Hugo Brady a Roderick Parkes (The European Union Institute for Security Studies)
EU internal affairs topics, such as border controls, fight against crime or terrorism, are often also linked to the issue of setting certain internal rules or cooperation. The EU is currently faced precisely with these challenges. Due to Europe’s geographical proximity to the Middle East, the EU is dealing with mass flows of migrants, the influence of radical Islamist groups and supra-national networks of organized crime. The Union is thus trying to invest into the interconnection of processes between internal and external security. A strengthened cooperation can, however, work only if Europeans will accept the appropriate geographical coverage, tasks and strategy.
When it comes to tasks and strategies, the EU is currently counting on the three following steps. The first one is increasing the EU’s resistance towards external shocks. That is to say that the Union still does not have an early warning system. In order to implement such a system, a deeper coordination between overseas EU missions, the Frontex agency, the EUROPOL and the Common European Asylum System (EASO) will be needed. It is further necessary to build the resistance of the Community against unexpected pressures since the EU cannot fully predict from where and when exactly future migration waves arrive (such as in Eritrea’s case).

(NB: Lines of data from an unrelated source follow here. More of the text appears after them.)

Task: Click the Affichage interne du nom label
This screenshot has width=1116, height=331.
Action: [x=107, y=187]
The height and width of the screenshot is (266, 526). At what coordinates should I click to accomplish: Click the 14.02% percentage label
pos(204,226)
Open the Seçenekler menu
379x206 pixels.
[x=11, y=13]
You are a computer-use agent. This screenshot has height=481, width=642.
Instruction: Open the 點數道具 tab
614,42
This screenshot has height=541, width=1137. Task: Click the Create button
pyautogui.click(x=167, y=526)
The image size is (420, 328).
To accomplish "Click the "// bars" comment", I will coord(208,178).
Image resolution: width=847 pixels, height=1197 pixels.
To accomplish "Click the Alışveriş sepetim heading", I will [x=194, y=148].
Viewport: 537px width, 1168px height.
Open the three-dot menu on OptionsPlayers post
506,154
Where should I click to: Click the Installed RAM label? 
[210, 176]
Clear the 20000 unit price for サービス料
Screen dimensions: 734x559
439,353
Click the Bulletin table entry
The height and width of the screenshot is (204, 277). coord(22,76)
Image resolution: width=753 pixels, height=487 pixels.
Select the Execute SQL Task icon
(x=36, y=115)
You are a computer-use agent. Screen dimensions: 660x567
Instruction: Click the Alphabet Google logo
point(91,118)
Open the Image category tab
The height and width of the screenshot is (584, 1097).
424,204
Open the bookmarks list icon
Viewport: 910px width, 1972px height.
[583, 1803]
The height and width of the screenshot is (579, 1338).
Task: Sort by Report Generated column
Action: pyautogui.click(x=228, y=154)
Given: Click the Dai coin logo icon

In May 2015, the Commission moreover introduced the second of the new agendas, which concerns the strategy for migration and internal security. While this agenda should manage internal affairs of Member States, its development has been hampered from the start because the issues of migration and internal security are not internationalized to the same degree. Then problems also emerged for example during the attempt to launch cooperation – under the framework of Neighborhood Policy – with Morocco and Turkey. The third task is the integration of thematic and geographical priorities or the creation of a global EU strategy for foreign and security policies. Another sub-objective is to create an access to those countries, with whom the EU intends to develop further relations based on trade and assistance, common migration rules or military and humanitarian tools.